Department of Physics


At the Interface

At the Interface

Combining physics, biology, and chemistry, biophysics seeks to uncover the physical principles that determine biological interactions.

The interdisciplinary field of biophysics applies the models of physics to complex biological systems. The field is wide, asking questions about everything from single molecules up to ecological systems.

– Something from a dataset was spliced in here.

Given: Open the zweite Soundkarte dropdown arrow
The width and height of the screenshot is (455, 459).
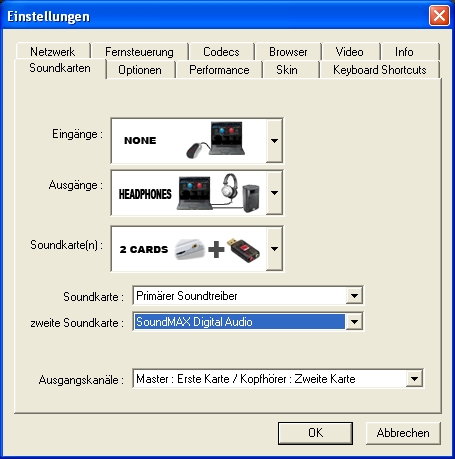Looking at the screenshot, I should click(354, 322).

At Rollins, Dr. Murdaugh applies elasticity, electrostatic, and surface science models to elucidate the physicochemical interactions between organic and inorganic interfaces. She works cellular level, measuring and manipulating the physical properties of bacteria and plant cells as they interact with their environment. She is particularly interested in biofilms, which are sessile communities of microorganisms attached to a substrate, and the role these structures play in the plant-soil interaction. Biofilms are exceedingly resistant to antimicrobials and understanding the physical changes drugs can induce in these robust structures can lead to more effective infection treatment and prevention.

The biophysics laboratory at Rollins is integrated with biology and biochemistry laboratories, and students will gain many cross-disciplinary skills. Students working in the biophysics research lab learn atomic force microscopy, as well as optical and confocal scanning laser microscopy techniques. Additionally, students write and run code to analyze the acquired atomic force microscopy data.